И за всем этим откуда-то в доме продолжал исходить тот гудящий звук.
– Орла, – прошептал Гэнси. – Орла, ты меня слышишь?
Орла не ответила. Она смотрела в мир, который Блу был недоступен.
Блу не хотелось говорить правду, но она всё равно сказала:
– Думаю, мы должны найти звук.
Гэнси мрачно кивнул. Оставив Орлу с её слепыми стенаниями, они пробрались глубже в дом. В конце коридора свет с кухни, казалось, обещал безопасность и определённость. Но между ними и кухней располагалась темнота дверного проёма гадальной. Хотя сердце Блу подсказывало, что в комнате было абсолютно темно, её глаза увидели, что на столе стояло три свечи. И они горели. Но это неважно. Они ни коем образом не влияли на тьму.
Странный многоголосый гул просачивался из гадальной.
Ещё слышалось приглушённое шарканье, словно кто-то мёл веником пол.

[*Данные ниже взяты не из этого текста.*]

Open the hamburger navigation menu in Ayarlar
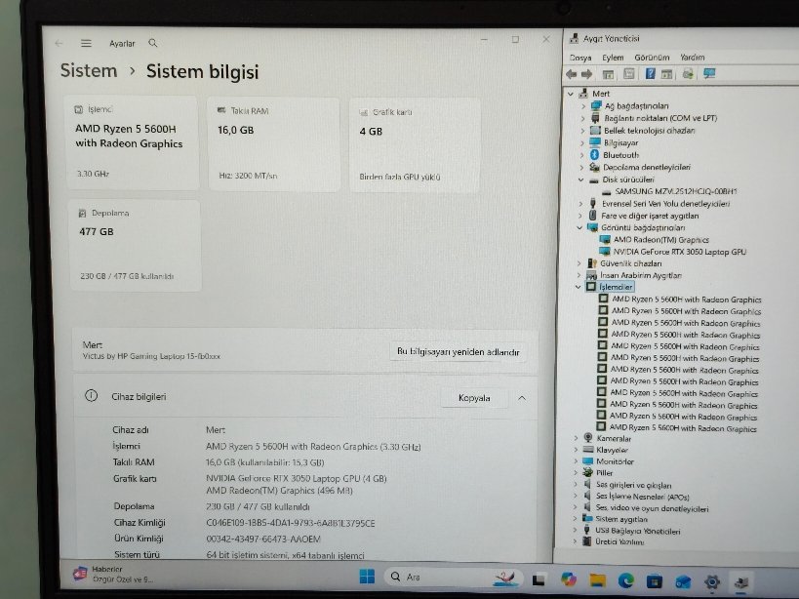The width and height of the screenshot is (799, 599). pos(86,43)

Костяшки Гэнси неуверенно провели по её руке.
Сделай шаг.
Она шагнула.
Войди.
Они вошли.
На полу гадальной крутился и дёргался Ноа, его невозможное тело. Он где-то умирал. Всегда умирал. Даже с учётом того, что Блу уже видела воссоздание его смерти, наблюденать за этим раз от разу легче не становилось. Его лицо развернулось к потолку, рот раскрылся в бессмысленной боли.
Дыхание Гэнси стало прерывистым.
Над Ноа возвышалась Кайла, она сидела на гадальном столе и смотрела в никуда. Её руки лежали поверх разбросанных карт таро. Телефон лежал рядом с картами; она была в середине процесса гадания на расстоянии.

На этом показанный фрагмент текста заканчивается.